Water Service During Vacation and Winter Get Away
Going away for an extended period of time? The CTWA offers a service to have your water service terminated at the curb stop for persons whose home may be vacant for an extended period of time. A service fee is charged for both the turn-off and turn-on. No water or sewer charges accrue to your account during the period of termination. A person must be present within the home when the service is turned back on. You will need to call the Authority Office to schedule an appointment for this service.
Another option is that you can shut off the Main Service Valve which is near the water meter in your home. If the home is vacant for an extended period, this will help prevent significant flooding within the home should there be a plumbing failure while the home is vacant. Unless service is terminated at the curb, monthly billings and charges will continue to accrue during the vacancy.
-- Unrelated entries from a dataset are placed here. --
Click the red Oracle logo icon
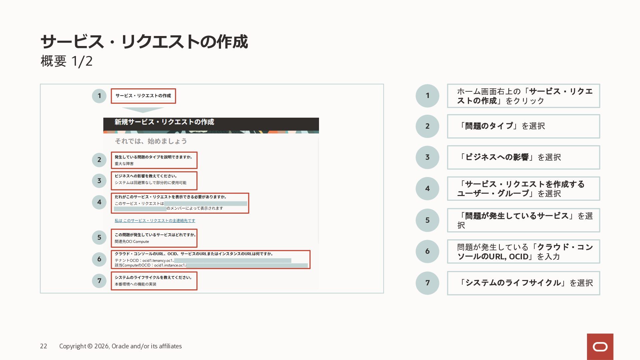 click(600, 347)
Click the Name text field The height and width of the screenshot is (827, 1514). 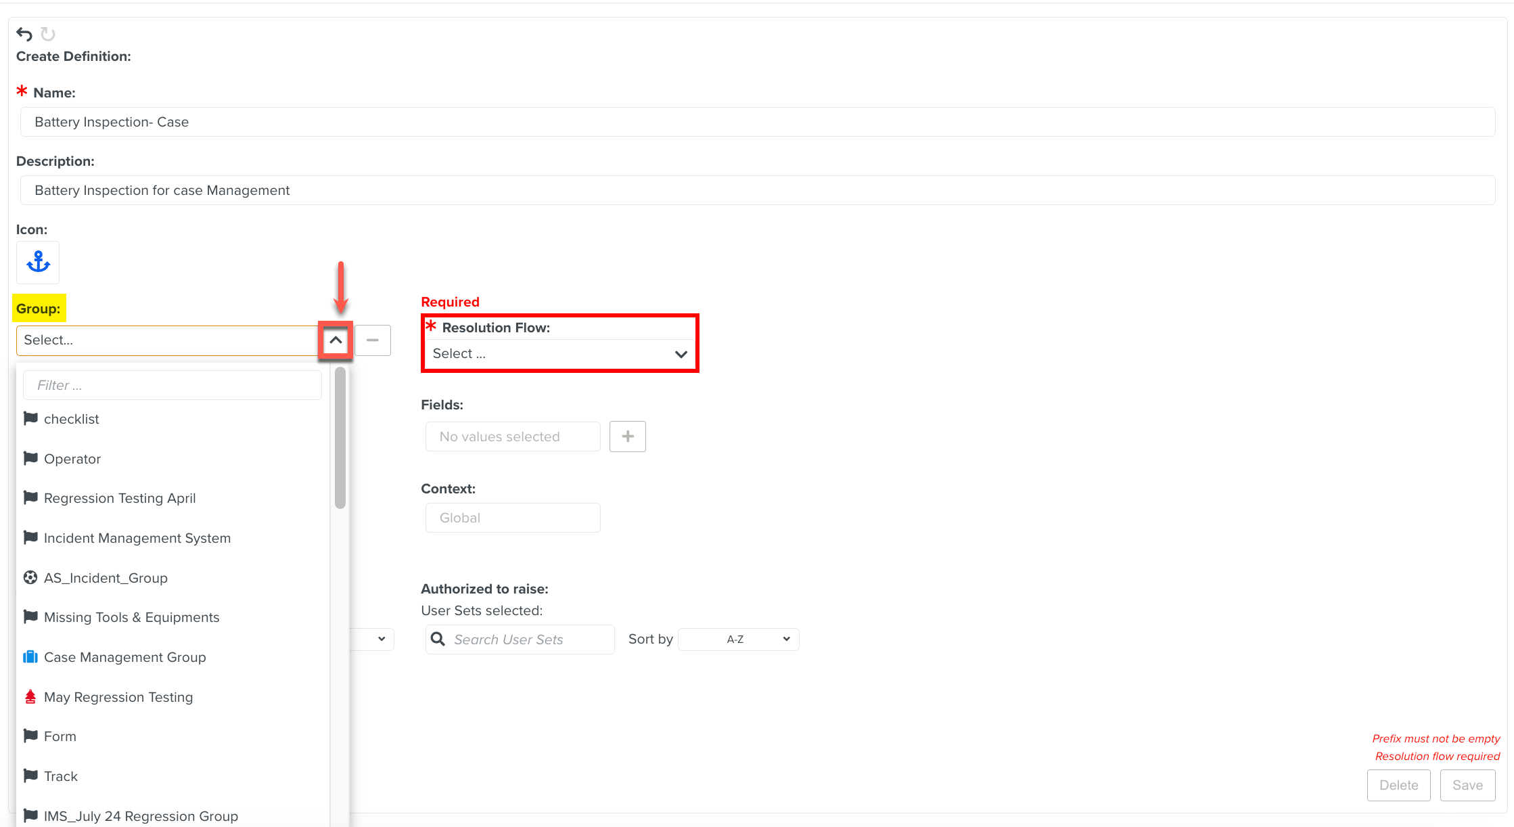click(x=757, y=122)
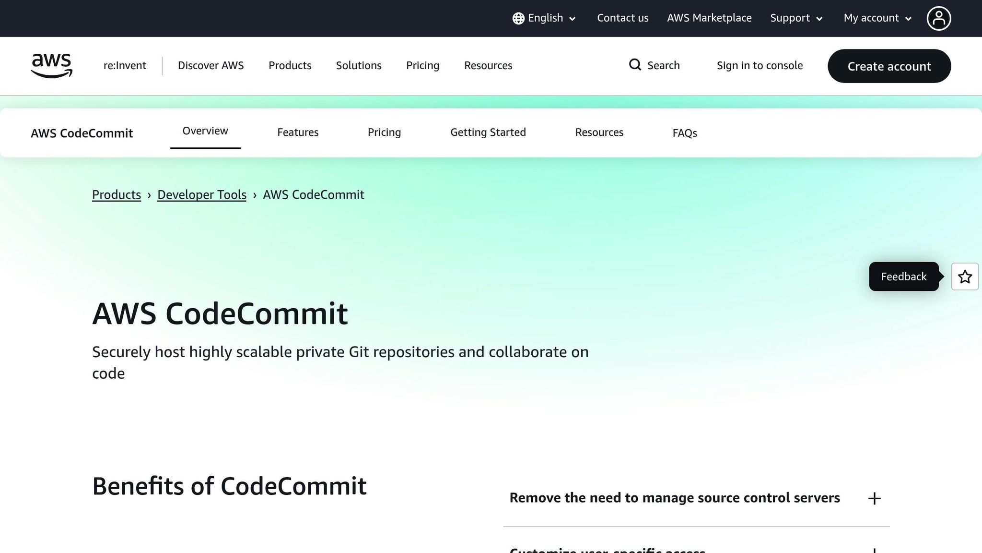Image resolution: width=982 pixels, height=553 pixels.
Task: Expand the English language dropdown
Action: pos(545,18)
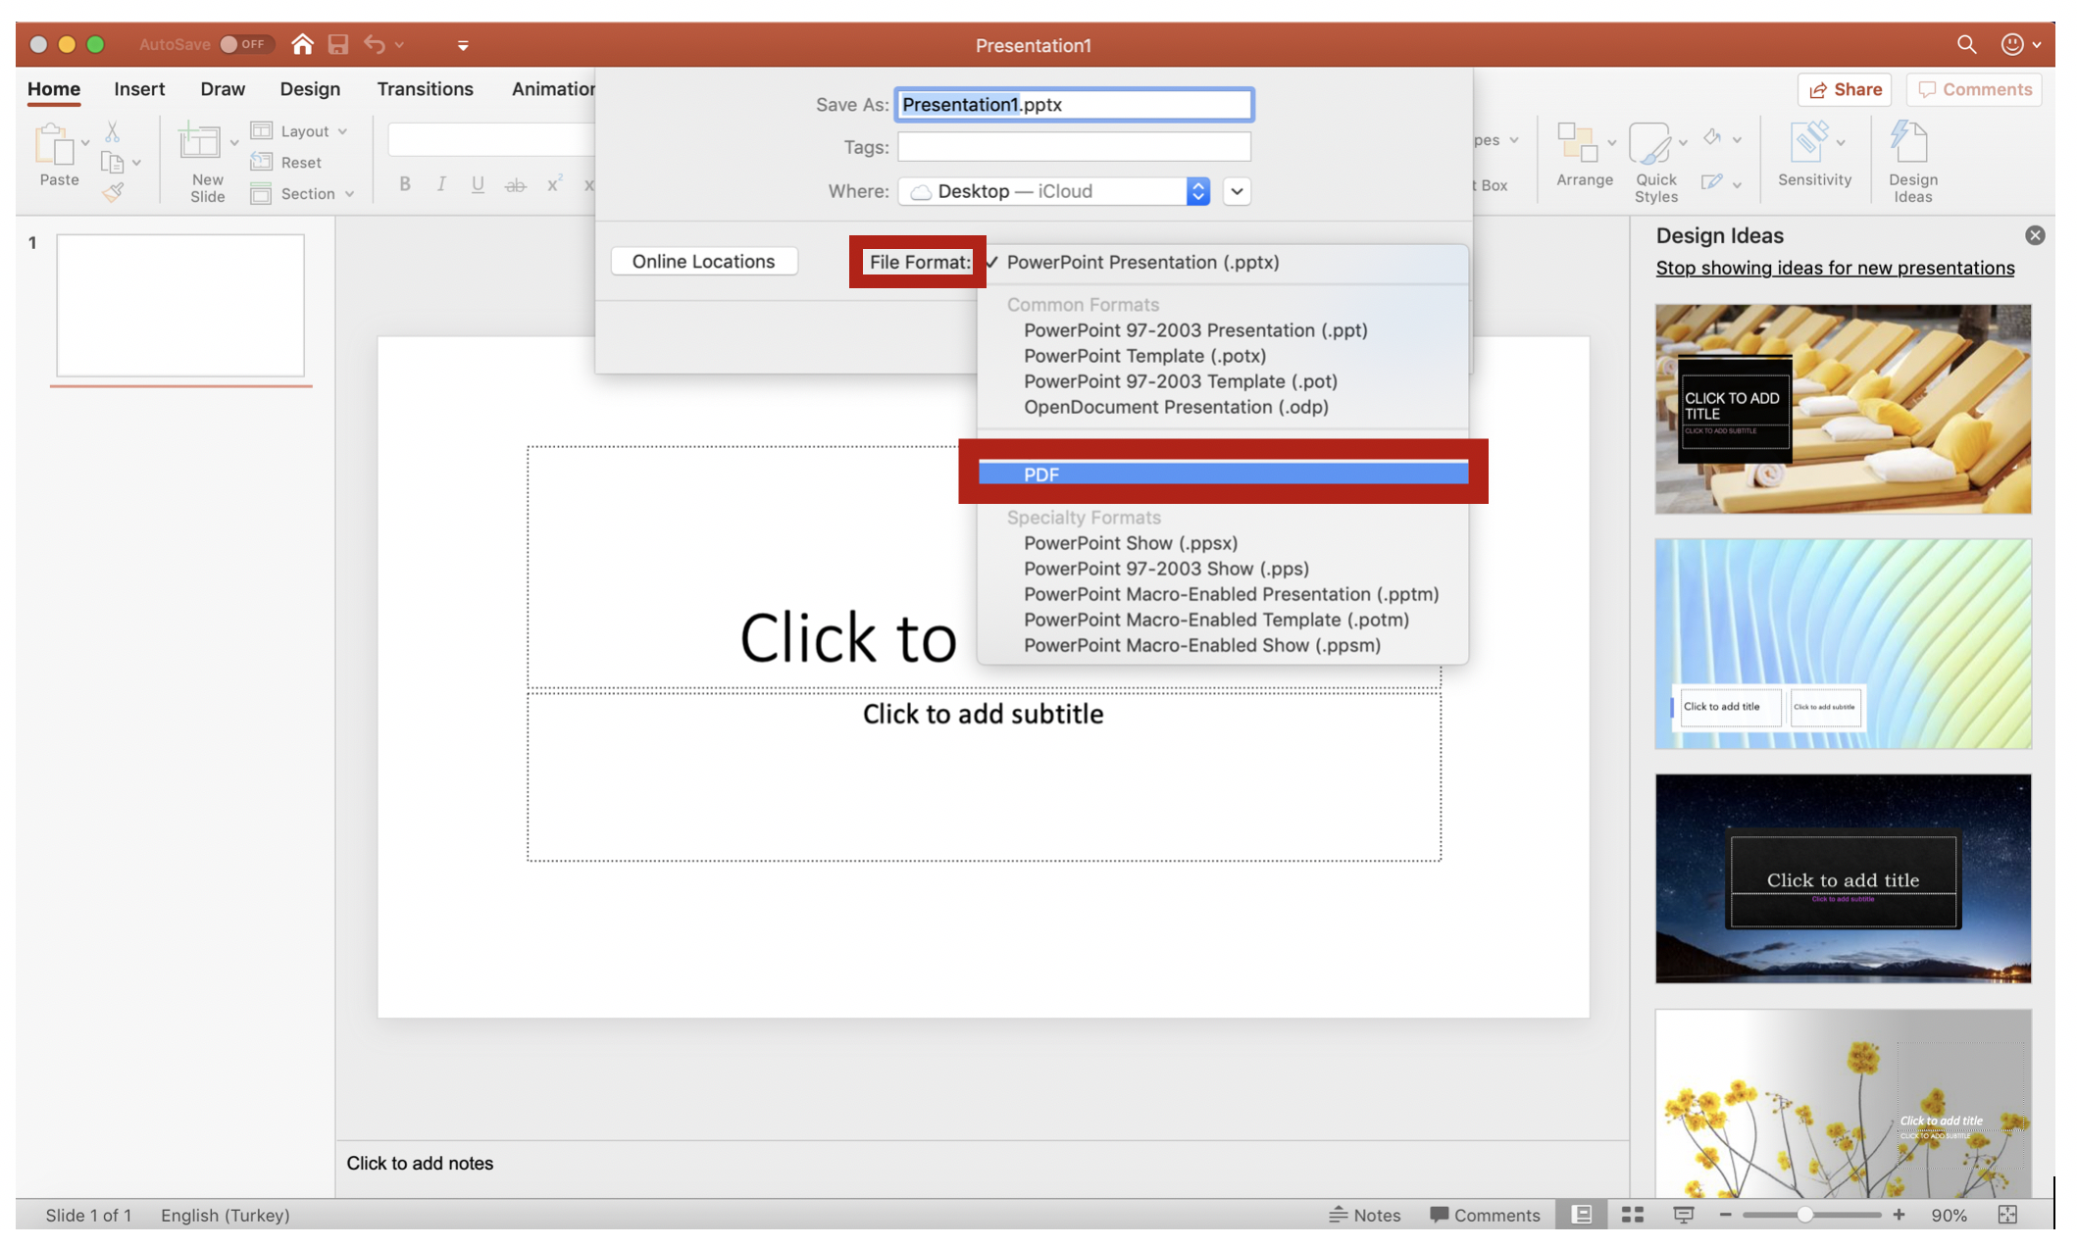Toggle Comments pane in status bar
The height and width of the screenshot is (1247, 2077).
pos(1485,1215)
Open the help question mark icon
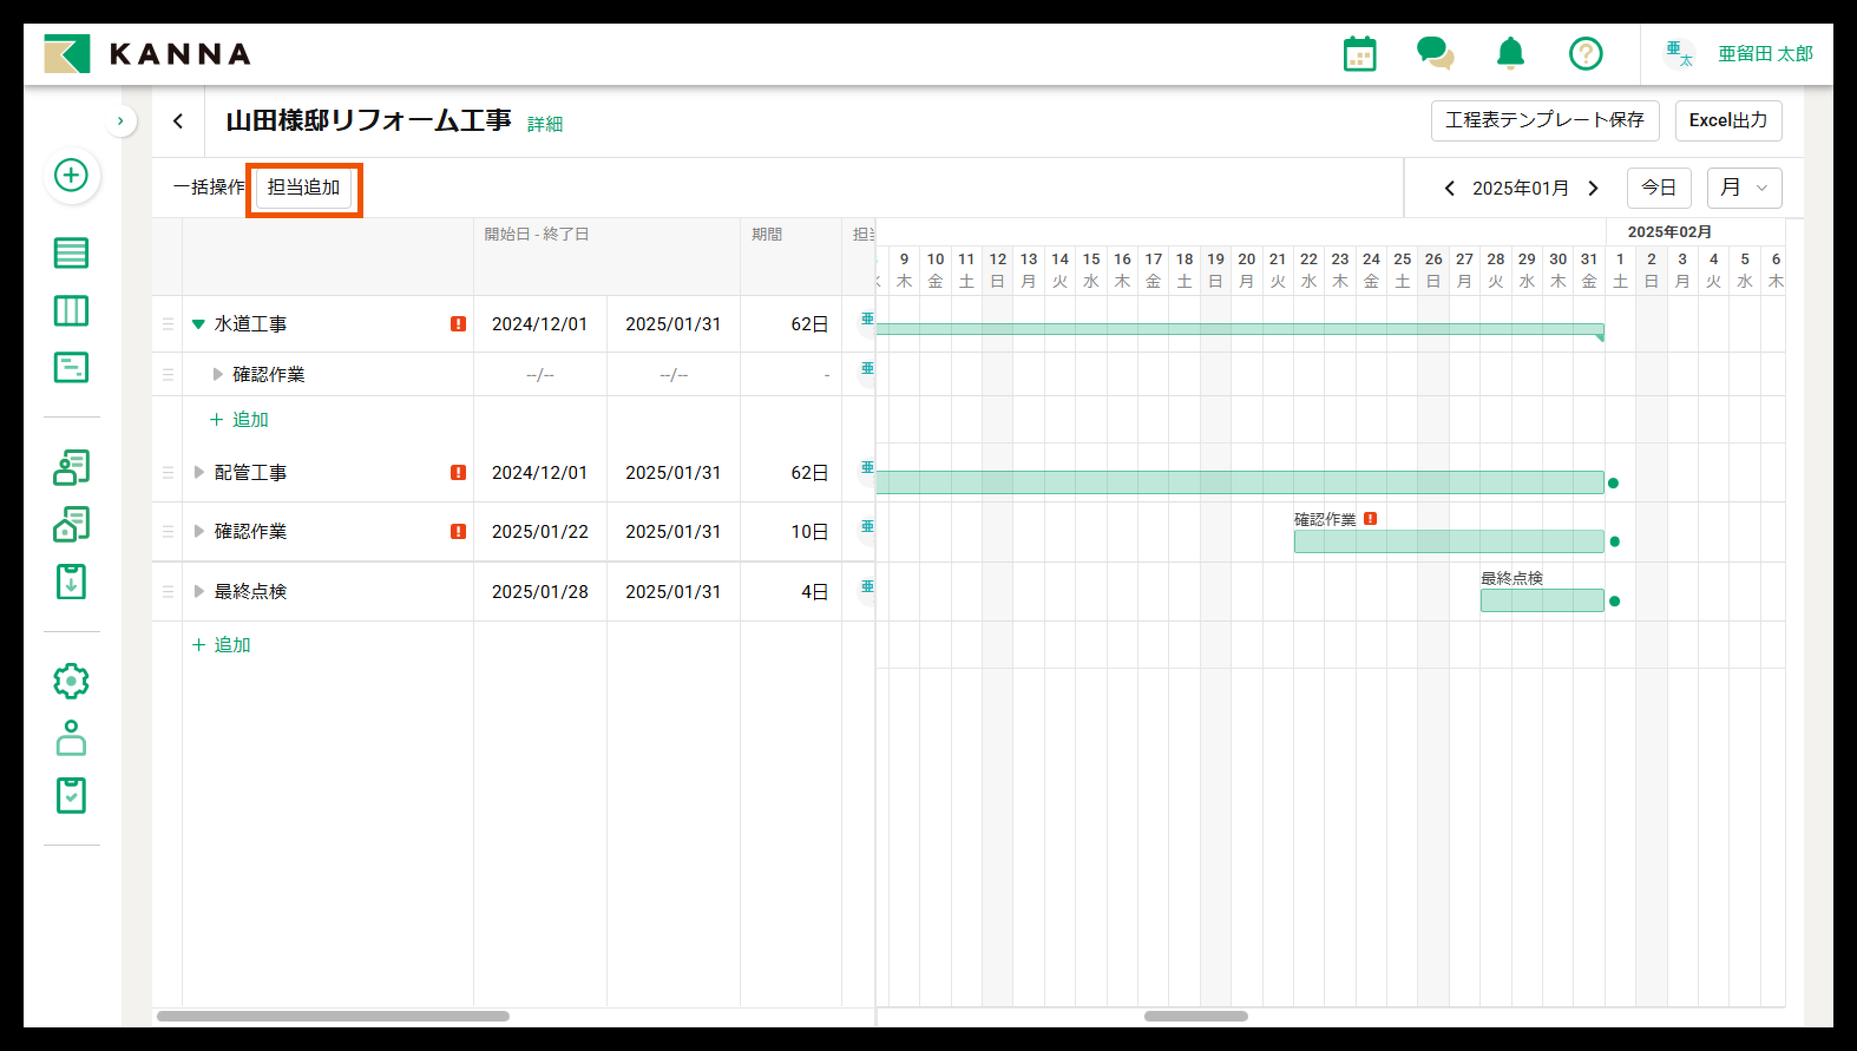This screenshot has height=1051, width=1857. click(1586, 54)
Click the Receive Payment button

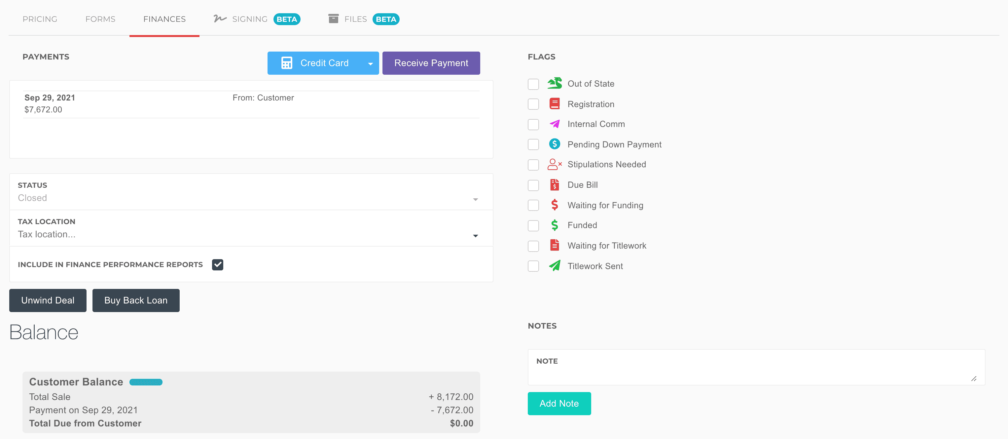431,63
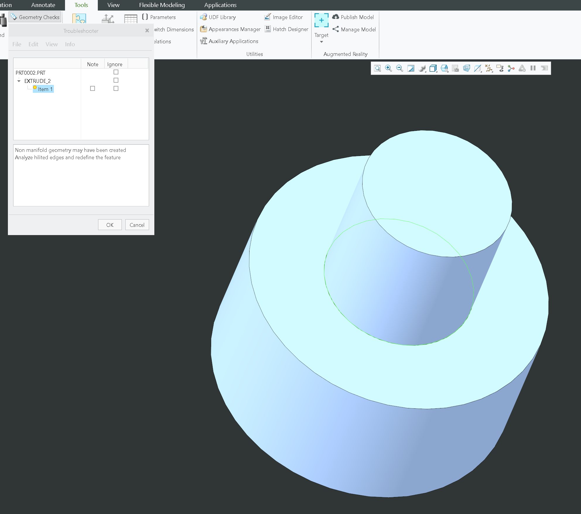Check Ignore for EXTRUDE_2
581x514 pixels.
(116, 80)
Water Service Line Protection
The customer owns the water service line between the home and the curb box, which is usually located at the edge of the public right-of-way near the waterline. The customer is responsible to maintain, repair, and if necessary, replace the water service line from the home to the curb box.
Waterline breaks can be costly to repair and seem to occur at the most inconvenient time. Most homeowner’s insurance policies do not cover the cost of the repair, resulting in out-of-pocket expenses for the homeowner.
CTWA does not offer an insurance plan should a waterline break occur. However, several third-party companies offer insurance on your water service line for a monthly charge: Duquesne Light Company, Columbia Gas, Peoples Gas, and several others. CTWA does not endorse or recommend any specific type of insurance that provides this type of protection. The customer should investigate and evaluate these programs individually.
Most homes serviced by CTWA are equipped with remote meter reading devices located on the outside of the home, so that readings can be taken without having to enter the residence. Residential meters are read every three (3) months; most commercial meters are read monthly.